The Four Seasons of Jackie Robinson

ebook
1 of 1 copy available
1 of 1 copy available

Winner of the CASEY Award for Best Baseball Book of the Year
True
is a probing, richly-detailed, unique biography of Jackie Robinson, one of baseball's—and America's—most significant figures.

For players, fans, managers, and executives, Jackie Robinson remains baseball's singular figure, the person who most profoundly extended, and continues to extend, the reach of the game. Beyond Ruth. Beyond Clemente. Beyond Aaron. Beyond the heroes of today. Now, a half-century since Robinson's death, letters come to his widow, Rachel, by the score. But Robinson's impact extended far beyond baseball: he opened the door for Black Americans to participate in other sports, and was a national figure who spoke and wrote eloquently about inequality.

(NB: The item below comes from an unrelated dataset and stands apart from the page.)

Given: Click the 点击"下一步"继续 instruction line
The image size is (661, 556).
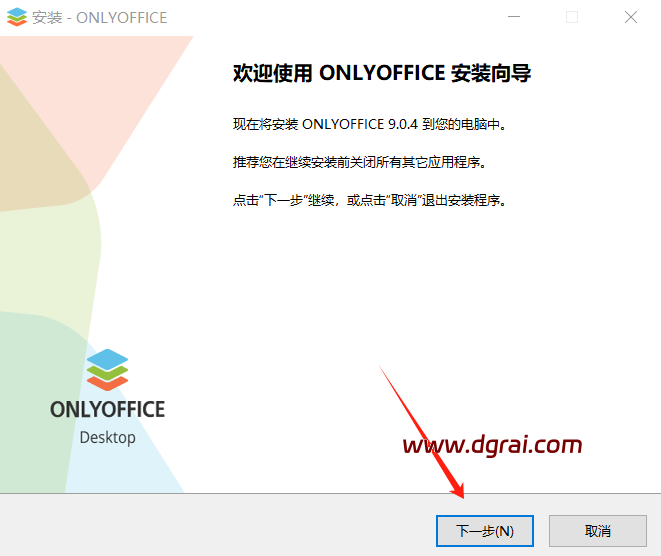Looking at the screenshot, I should coord(370,200).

True: The Four Seasons of Jackie Robinson by Kostya Kennedy is an unconventional biography, focusing on four transformative years in Robinson's athletic and public life: 1946, his first year playing in the essentially all-white minor leagues for the Montreal Royals; 1949, when he won the Most Valuable Player Award in his third season as a Brooklyn Dodger; 1956, his final season in major league baseball, when he played valiantly despite his increasing health struggles; and 1972, the year of his untimely death. Through it all, Robinson remained true to the effort and the mission, true to his convictions and contradictions.

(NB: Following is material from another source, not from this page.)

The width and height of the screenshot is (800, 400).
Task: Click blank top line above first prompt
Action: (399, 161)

Kennedy examines each of these years through details not reported in previous biographies, bringing them to life in vivid prose and through interviews with fans and players who witnessed his impact, as well as with Robinson's surviving family. These four crucial years offer a unique vision of Robinson as a player, a father and husband, and a civil rights hero—a new window on a complex man, tied to the 50th anniversary of his passing and the 75th anniversary of his professional baseball debut.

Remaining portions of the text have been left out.